Not together, not tight but still stickin. Who are we? Not some parts…
I swear I’m not going to do that thing where I read one book through another simply because I read them one immediately after the other, but there is something interesting about having made my way through For the Ride, in which Notley rides out to the edges of English, anticipatorily crafting a grammar adequate to the other side of the apocalypse, then opening Luster and gliding frictionlessly through its exquisite sentences, each perfectly crafted and fitted seamlessly into the whole.

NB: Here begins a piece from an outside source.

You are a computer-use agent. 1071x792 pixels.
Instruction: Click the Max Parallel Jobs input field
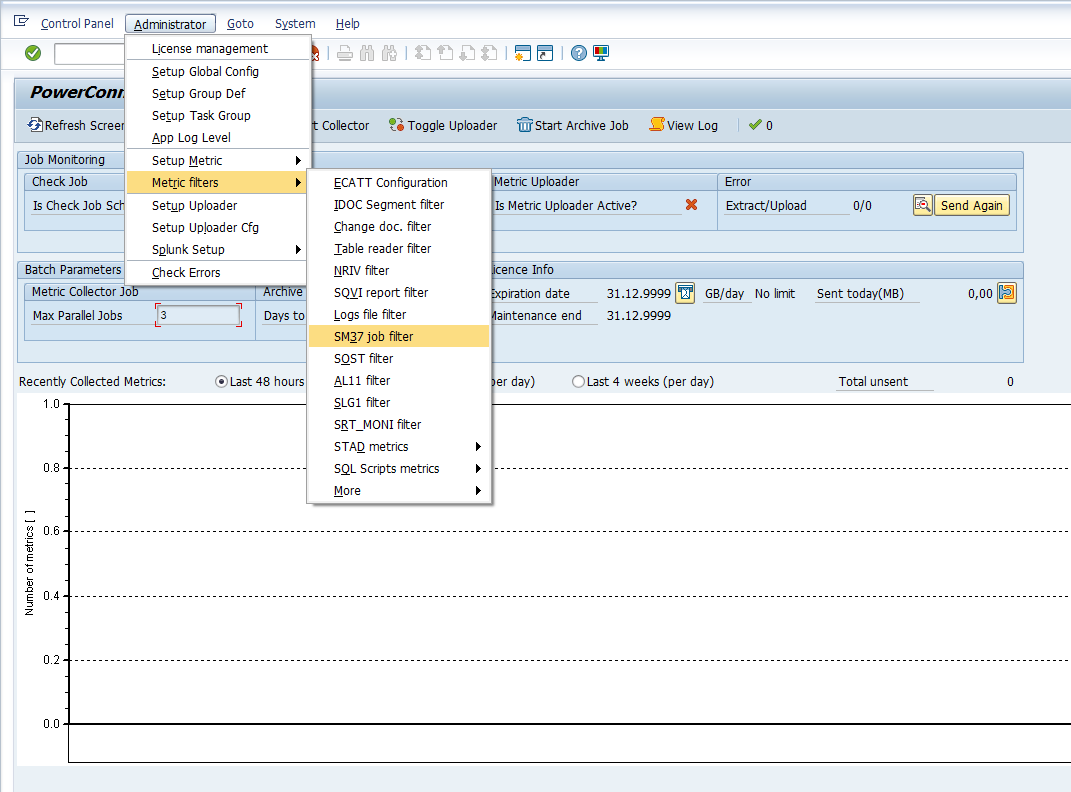pos(198,315)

At various points in Luster, it occurs to me that this a book meant to speak to more than one generation. Indeed, to an extent it is a book in conversation with the contemporary fixation with generationality. Short take: I think this derives from the sweeping differences in class and, especially, class mobility between baby boomers and gen x-ers on the one hand, and millennials and gen z on the other, such that it can be easier to say okay boomer or to enact this exchange between Edie and Rebecca—whose context as lover and wife, respectively, of the same man—shapes their interaction:
“I didn’t mean for this to happen,” I say.
“Is there anything that you do mean?”
“This isn’t my fault.”
“The slogan of your generation.”
“Why does it have to be my generation? Why can’t it be me, specifically?”
“Because you are not specific,” she says. “All of this, it has been done.”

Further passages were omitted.